*** Reading text

But Krispy Kreme and Chick-fil-a surprised me. They're sponsoring creation science? Seems like an odd publicity move for them. Am I now going to have to boycott them? (Not that I go to either one much already.) I've sent their pr offices an email to confirm that this sponsorship is real.

Even odder is that I don't believe there's either a Krispy Kreme or a Chick-fil-a in Santee itself. So it's not like they're neighbors.

As I was contemplating this flyer, it occurred to me that a perfect location for the Museum of Hoaxes would be to park it right next door to the Creation Museum. I could work there and stay in San Diego.

Edit: Apparently Chick-fil-a is an openly Christian corporation, which leaves Krispy Kreme as the odd-man-out in the list of sponsors.
Categories: Pseudoscience, Religion
Posted by The Curator on Fri Sep 02, 2011
Comments (22)
Well, Chick-fil-a is not *quite* a 'christian restaurant', but they are closed on Sundays, for whatever the employees and customers want to do that day.

My money is more on the owners of the local franchises putting their money in. They may not be in the town, but they may be close by.
Posted by Robin Bobcat  in  Californian Wierdo  on  Fri Sep 02, 2011  at  02:17 PM
Chick-fil-a is a Christian restaurant, Robin. They make no bones about their belief that everyone not a Christian is seriously deluded, and that only Christian morals are good. Hence their not hiring any gays.

But I didn't know about KrispyKreme. I think it's time for a note to their board of directors.
Posted by Chakolate  on  Fri Sep 02, 2011  at  08:18 PM
I didn't know about Krispy Kreme, either, but Chick-Fil-A definitely is.
Posted by George P Burdell  on  Fri Sep 02, 2011  at  08:48 PM
Ah, ok. We don't have them much out this way. I think there's one in Sacramento, but I've never been, and am unfamiliar with their theologies.

I know that In-N-Out puts bible references on their packaging, but they're tucked away hidden, and are just point to the parts where they're talking about how awesome food is.
Posted by Robin Bobcat  in  Californian Wierdo  on  Sat Sep 03, 2011  at  02:16 AM
I've never liked chick-fil-aaaa because their advertising has always creeped me out even worse than the burger-king who thinks nothing of invading the privacy of couples bedrooms. Chick's advertising though is even more tasteless to me having a beautiful cow begging you to eat beautiful chickens instead of her reminding us all that we're carnivores). In my mind Chick is more a blood-letting-dripping-house of slaughtering 'vampiratic' vile red-neck idiots................ ..................so, just having to drive by one of their facilities makes me not only uncomfortable, but too near vomiting.

******
*** Data rows

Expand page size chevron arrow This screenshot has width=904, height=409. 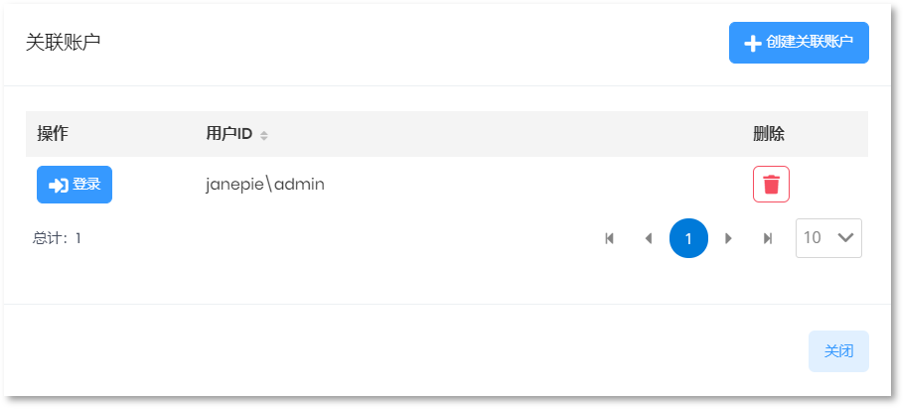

******
*** Data rows

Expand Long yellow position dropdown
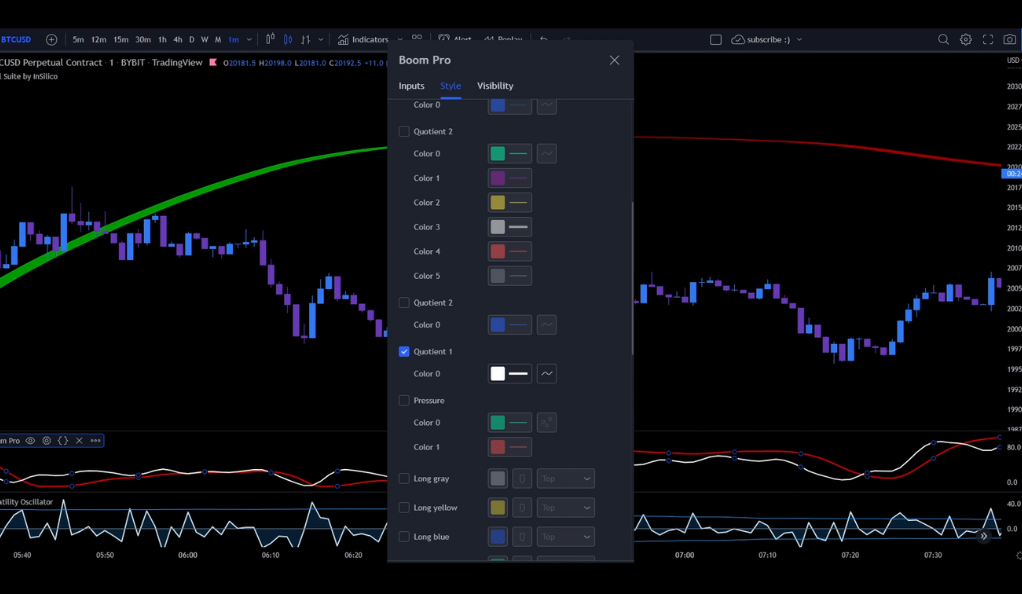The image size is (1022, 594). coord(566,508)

******

The tasks:
• 1. Reproduce the section of the sponsors post that begins with "I know that" and ends with "awesome food is.".
• 2. Extend the sponsors post past its last comment with a few more comments in the same style.
The items have no connection to the sponsors post.

Final answers:
• 1.
I know that In-N-Out puts bible references on their packaging, but they're tucked away hidden, and are just point to the parts where they're talking about how awesome food is.

• 2.
Posted by hulitoons  in  Abingdon, Maryland  on  Sun Sep 04, 2011  at  07:41 AM
Is it just me or does the poster remind you of a girl in daisy dukes?
Posted by Fred in na gadda da vida  on  Sun Sep 04, 2011  at  05:37 PM
No idea about Krispy Kreme, but definitely not surprised Chick-Fil-A is sponsoring.

(from Wikipedia)
The company's official statement of corporate purpose says that the business exists "To glorify God by being a faithful steward of all that is entrusted to us. To have a positive influence on all who come in contact with Chick-fil-A."
Posted by CSMcDonald  on  Sun Sep 04, 2011  at  06:31 PM
Ahhh, so selecting one critter over another makes them a suitable 'GOD'? Heaven help me if you please and keep me far from this playground of smug, grim reapers. Anyway I thought fish was the favored Biblical food since I recall it was mostly fishermen that were gathered.

Sorry, they vex me..................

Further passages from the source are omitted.